» **EXTRAIT DE PAGE**:
*****
Résolu à être le Bonaparte de la révolution russe et à éradiquer le «jacobinisme bolchevique», Alexandre Kerenski prend une série de mesures autoritaires: restauration de la peine de mort sur le front, limitation des droits des comités de soldats, envoi de troupes pour réprimer les révoltes agraires. Face à Kerenski, compromis aux yeux des conservateurs par ses liens avec le soviet de Petrograd et par son passé de révolutionnaire, même modéré, le haut commandement, les milieux patronaux et les Alliés, de plus en plus inquiets de voir la Russie sombrer dans l’anarchie, misent sur le général Lavr Kornilov, commandant en chef des armées.

Kornilov

• La rivalité entre Kerenski et Kornilov, tous deux prétendants au rôle de restaurateur de l’ordre, éclate en plein jour lors de la conférence d’Etat consultative qui réunit à Moscou, du 12 au 20 août 1917, représentants du patronat, des syndicats, des groupes professionnels, des officiers, des Eglises et des partis politiques (bolcheviks exceptés). Lors de cette conférence qui prétend restaurer l’autorité de l’Etat et des groupes constitués face aux soviets et autres innombrables comités (d’usine, de quartier, de femmes, de salut public, etc.) surgis de la base au cours des événements révolutionnaires, Kornilov prend l’avantage sur Kerenski en présentant un programme radical: dissolution de tous les comités révolutionnaires, fin de toute intervention de l’Etat dans les domaines économique et social, militarisation des chemins de fer et des usines d’armement, rétablissement de la peine de mort à l’arrière…

• Appuyé par le corps des officiers et par les conservateurs, Kornilov exige, le 26 août, un remaniement ministériel. Tandis que les ministres constitutionnels-démocrates démissionnent, Kerenski démet le généralissime Kornilov de ses fonctions. Mais celui-ci, qui avait déjà fixé au 27 août la date de son putsch, fait avancer ses troupes sur Petrograd. Dans l’épreuve de force qui s’engage, les bolcheviks manifestent leur «solidarité révolutionnaire» envers le gouvernement. Dénonçant le putsch, mettant à profit leur expérience de la clandestinité, ils contribuent, grâce à leurs relais parmi les cheminots et les comités de soldats, à enrayer l’avancée du généralissime. Ses dirigeants libérés, le parti bolchevique fait une rentrée spectaculaire sur la scène politique. Le soulèvement armé dans Petrograd, sur lequel comptait Kornilov, n’a pas lieu. En quarante-huit heures, le putsch est annihilé et le général Kornilov est arrêté.
*****
» **CONSIGNE 1**:
Recopiez intégralement le texte consacré au putsch de Kornilov.
*****
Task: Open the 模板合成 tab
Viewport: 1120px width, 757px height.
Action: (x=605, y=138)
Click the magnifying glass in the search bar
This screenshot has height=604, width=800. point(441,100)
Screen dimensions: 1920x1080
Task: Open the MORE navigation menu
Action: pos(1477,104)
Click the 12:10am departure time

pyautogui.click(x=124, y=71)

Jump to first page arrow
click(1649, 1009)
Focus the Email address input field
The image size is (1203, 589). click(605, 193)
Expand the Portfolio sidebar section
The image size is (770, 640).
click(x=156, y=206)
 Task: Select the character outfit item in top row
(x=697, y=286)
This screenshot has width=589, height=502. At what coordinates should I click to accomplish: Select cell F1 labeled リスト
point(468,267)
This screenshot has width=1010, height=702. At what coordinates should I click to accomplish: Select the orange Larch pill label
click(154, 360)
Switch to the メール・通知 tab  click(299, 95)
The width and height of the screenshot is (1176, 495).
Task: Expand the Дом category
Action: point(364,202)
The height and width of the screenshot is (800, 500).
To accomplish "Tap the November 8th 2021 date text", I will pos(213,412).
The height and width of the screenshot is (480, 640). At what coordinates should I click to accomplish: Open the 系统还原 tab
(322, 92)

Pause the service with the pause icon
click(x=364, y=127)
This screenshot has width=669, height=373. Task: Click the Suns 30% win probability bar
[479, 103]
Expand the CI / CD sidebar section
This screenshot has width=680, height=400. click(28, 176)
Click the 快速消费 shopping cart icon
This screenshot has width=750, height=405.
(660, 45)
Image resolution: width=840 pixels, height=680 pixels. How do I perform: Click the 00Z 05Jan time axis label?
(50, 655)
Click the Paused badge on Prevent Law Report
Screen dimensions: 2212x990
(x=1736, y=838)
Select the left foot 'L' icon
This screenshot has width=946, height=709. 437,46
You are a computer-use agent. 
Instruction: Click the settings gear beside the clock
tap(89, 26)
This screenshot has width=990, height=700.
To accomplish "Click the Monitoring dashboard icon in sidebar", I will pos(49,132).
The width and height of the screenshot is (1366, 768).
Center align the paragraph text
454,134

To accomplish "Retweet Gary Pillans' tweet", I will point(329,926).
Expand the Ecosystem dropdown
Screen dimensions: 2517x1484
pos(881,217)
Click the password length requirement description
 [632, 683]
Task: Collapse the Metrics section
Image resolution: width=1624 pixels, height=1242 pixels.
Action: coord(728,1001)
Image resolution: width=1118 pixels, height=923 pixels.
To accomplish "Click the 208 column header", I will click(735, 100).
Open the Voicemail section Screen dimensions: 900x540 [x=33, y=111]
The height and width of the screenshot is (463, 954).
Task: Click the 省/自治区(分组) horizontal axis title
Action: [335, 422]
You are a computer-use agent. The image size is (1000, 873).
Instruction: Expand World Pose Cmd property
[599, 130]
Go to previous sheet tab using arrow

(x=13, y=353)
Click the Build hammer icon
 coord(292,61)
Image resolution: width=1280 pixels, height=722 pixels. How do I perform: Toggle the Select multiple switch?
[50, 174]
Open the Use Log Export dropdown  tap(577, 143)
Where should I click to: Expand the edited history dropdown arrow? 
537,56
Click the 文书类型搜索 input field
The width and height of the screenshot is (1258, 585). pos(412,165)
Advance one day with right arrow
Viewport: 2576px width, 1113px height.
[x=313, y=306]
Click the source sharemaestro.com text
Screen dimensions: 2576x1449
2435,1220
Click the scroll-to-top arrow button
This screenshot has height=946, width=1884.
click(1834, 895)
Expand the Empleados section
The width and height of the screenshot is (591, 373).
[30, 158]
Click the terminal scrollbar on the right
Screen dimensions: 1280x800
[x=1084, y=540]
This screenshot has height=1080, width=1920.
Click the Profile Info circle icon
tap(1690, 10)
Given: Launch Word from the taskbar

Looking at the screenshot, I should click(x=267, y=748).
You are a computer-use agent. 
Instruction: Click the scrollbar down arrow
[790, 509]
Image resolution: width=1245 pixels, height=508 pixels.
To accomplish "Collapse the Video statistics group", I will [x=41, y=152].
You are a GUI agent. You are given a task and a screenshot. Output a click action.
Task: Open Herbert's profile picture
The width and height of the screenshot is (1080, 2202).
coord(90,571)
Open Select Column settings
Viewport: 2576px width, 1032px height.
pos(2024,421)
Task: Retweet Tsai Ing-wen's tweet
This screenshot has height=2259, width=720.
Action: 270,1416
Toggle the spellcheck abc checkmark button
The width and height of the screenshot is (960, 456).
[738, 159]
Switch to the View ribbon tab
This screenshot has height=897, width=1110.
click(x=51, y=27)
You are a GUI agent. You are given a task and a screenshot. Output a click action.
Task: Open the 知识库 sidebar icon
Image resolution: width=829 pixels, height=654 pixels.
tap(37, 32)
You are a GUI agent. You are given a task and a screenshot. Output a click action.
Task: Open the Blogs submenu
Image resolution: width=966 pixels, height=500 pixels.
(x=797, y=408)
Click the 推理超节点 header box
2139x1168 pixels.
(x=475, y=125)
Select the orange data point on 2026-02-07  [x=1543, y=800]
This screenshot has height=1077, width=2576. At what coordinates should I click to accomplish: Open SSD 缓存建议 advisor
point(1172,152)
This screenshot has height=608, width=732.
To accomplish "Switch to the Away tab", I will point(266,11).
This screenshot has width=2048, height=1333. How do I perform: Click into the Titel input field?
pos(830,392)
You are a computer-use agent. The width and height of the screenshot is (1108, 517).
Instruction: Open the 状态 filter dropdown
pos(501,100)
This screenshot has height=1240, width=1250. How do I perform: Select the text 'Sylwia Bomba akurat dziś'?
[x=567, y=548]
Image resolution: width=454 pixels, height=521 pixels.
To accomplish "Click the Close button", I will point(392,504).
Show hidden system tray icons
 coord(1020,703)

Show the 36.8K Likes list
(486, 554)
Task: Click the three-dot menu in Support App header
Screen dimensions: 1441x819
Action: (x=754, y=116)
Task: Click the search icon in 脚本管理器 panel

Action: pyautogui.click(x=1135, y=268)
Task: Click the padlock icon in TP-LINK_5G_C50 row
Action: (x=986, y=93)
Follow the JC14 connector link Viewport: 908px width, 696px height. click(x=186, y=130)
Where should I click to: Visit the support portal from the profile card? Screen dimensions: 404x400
*****
» **CONSIGNE 2**:
Mettez à jour les entrées depuis la ligne contenant « Select the orange data » jusqu'à la fin des entrées : remplacez « Close » par « Cancel », puis reproduisez ces seules lignes en laissant tout le reste inchangé.

» **RÉPONSE COMPLÈTE 1**:
Résolu à être le Bonaparte de la révolution russe et à éradiquer le «jacobinisme bolchevique», Alexandre Kerenski prend une série de mesures autoritaires: restauration de la peine de mort sur le front, limitation des droits des comités de soldats, envoi de troupes pour réprimer les révoltes agraires. Face à Kerenski, compromis aux yeux des conservateurs par ses liens avec le soviet de Petrograd et par son passé de révolutionnaire, même modéré, le haut commandement, les milieux patronaux et les Alliés, de plus en plus inquiets de voir la Russie sombrer dans l’anarchie, misent sur le général Lavr Kornilov, commandant en chef des armées.

Kornilov

• La rivalité entre Kerenski et Kornilov, tous deux prétendants au rôle de restaurateur de l’ordre, éclate en plein jour lors de la conférence d’Etat consultative qui réunit à Moscou, du 12 au 20 août 1917, représentants du patronat, des syndicats, des groupes professionnels, des officiers, des Eglises et des partis politiques (bolcheviks exceptés). Lors de cette conférence qui prétend restaurer l’autorité de l’Etat et des groupes constitués face aux soviets et autres innombrables comités (d’usine, de quartier, de femmes, de salut public, etc.) surgis de la base au cours des événements révolutionnaires, Kornilov prend l’avantage sur Kerenski en présentant un programme radical: dissolution de tous les comités révolutionnaires, fin de toute intervention de l’Etat dans les domaines économique et social, militarisation des chemins de fer et des usines d’armement, rétablissement de la peine de mort à l’arrière…

• Appuyé par le corps des officiers et par les conservateurs, Kornilov exige, le 26 août, un remaniement ministériel. Tandis que les ministres constitutionnels-démocrates démissionnent, Kerenski démet le généralissime Kornilov de ses fonctions. Mais celui-ci, qui avait déjà fixé au 27 août la date de son putsch, fait avancer ses troupes sur Petrograd. Dans l’épreuve de force qui s’engage, les bolcheviks manifestent leur «solidarité révolutionnaire» envers le gouvernement. Dénonçant le putsch, mettant à profit leur expérience de la clandestinité, ils contribuent, grâce à leurs relais parmi les cheminots et les comités de soldats, à enrayer l’avancée du généralissime. Ses dirigeants libérés, le parti bolchevique fait une rentrée spectaculaire sur la scène politique. Le soulèvement armé dans Petrograd, sur lequel comptait Kornilov, n’a pas lieu. En quarante-huit heures, le putsch est annihilé et le général Kornilov est arrêté.

» **RÉPONSE COMPLÈTE 2**:
Select the orange data point on 2026-02-07  [x=1543, y=800]
This screenshot has height=1077, width=2576. At what coordinates should I click to accomplish: Open SSD 缓存建议 advisor
point(1172,152)
This screenshot has height=608, width=732.
To accomplish "Switch to the Away tab", I will point(266,11).
This screenshot has width=2048, height=1333. How do I perform: Click into the Titel input field?
pos(830,392)
You are a computer-use agent. The width and height of the screenshot is (1108, 517).
Instruction: Open the 状态 filter dropdown
pos(501,100)
This screenshot has height=1240, width=1250. How do I perform: Select the text 'Sylwia Bomba akurat dziś'?
[x=567, y=548]
Image resolution: width=454 pixels, height=521 pixels.
To accomplish "Click the Cancel button", I will point(392,504).
Show hidden system tray icons
 coord(1020,703)

Show the 36.8K Likes list
(486, 554)
Task: Click the three-dot menu in Support App header
Screen dimensions: 1441x819
Action: (x=754, y=116)
Task: Click the search icon in 脚本管理器 panel

Action: pyautogui.click(x=1135, y=268)
Task: Click the padlock icon in TP-LINK_5G_C50 row
Action: (x=986, y=93)
Follow the JC14 connector link Viewport: 908px width, 696px height. click(x=186, y=130)
Where should I click to: Visit the support portal from the profile card? Screen dimensions: 404x400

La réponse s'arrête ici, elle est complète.